Repeat exactly the lines from the one containing "This screenshot has width=400, height=400." through the last line of the records below, both included, and nothing else.

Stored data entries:
□ □ □ □ □ □ □
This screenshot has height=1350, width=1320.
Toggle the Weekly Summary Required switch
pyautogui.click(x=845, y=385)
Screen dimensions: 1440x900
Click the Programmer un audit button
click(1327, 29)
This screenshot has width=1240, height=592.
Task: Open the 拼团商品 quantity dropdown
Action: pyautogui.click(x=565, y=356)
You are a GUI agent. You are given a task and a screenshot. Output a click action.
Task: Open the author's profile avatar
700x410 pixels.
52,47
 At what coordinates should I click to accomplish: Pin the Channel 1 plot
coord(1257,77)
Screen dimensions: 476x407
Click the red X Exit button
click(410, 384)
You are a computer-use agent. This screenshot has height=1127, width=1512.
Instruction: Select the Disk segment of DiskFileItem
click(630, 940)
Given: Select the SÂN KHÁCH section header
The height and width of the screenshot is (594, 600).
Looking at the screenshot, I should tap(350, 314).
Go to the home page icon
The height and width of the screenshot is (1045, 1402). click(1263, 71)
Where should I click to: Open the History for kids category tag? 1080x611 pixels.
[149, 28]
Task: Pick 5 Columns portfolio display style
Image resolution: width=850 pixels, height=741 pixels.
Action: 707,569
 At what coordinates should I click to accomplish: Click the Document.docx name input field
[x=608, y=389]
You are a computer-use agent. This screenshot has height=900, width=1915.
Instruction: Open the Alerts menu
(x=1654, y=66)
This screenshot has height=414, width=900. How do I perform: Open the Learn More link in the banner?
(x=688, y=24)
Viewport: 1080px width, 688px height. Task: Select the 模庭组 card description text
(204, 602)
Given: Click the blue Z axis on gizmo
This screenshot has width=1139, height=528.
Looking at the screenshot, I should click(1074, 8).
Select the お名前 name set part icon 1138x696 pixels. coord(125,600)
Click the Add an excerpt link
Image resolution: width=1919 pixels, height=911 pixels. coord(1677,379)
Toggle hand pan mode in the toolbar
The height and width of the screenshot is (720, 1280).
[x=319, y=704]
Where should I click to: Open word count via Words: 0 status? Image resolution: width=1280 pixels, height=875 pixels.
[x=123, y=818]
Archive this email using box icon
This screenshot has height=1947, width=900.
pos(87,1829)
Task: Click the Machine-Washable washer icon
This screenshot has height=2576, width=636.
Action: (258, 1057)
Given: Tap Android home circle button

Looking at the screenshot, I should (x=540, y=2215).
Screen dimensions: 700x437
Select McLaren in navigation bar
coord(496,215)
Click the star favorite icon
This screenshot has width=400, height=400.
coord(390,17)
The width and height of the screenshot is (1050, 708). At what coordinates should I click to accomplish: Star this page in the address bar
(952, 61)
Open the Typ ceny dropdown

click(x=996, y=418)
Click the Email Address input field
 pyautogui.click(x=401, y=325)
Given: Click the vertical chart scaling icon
□ □ □ □ □ □ □
WRITTEN ANSWER.
This screenshot has width=400, height=400.
coord(390,17)
The width and height of the screenshot is (1050, 708). At what coordinates should I click to accomplish: Star this page in the address bar
(952, 61)
Open the Typ ceny dropdown

click(x=996, y=418)
Click the Email Address input field
 pyautogui.click(x=401, y=325)
Given: Click the vertical chart scaling icon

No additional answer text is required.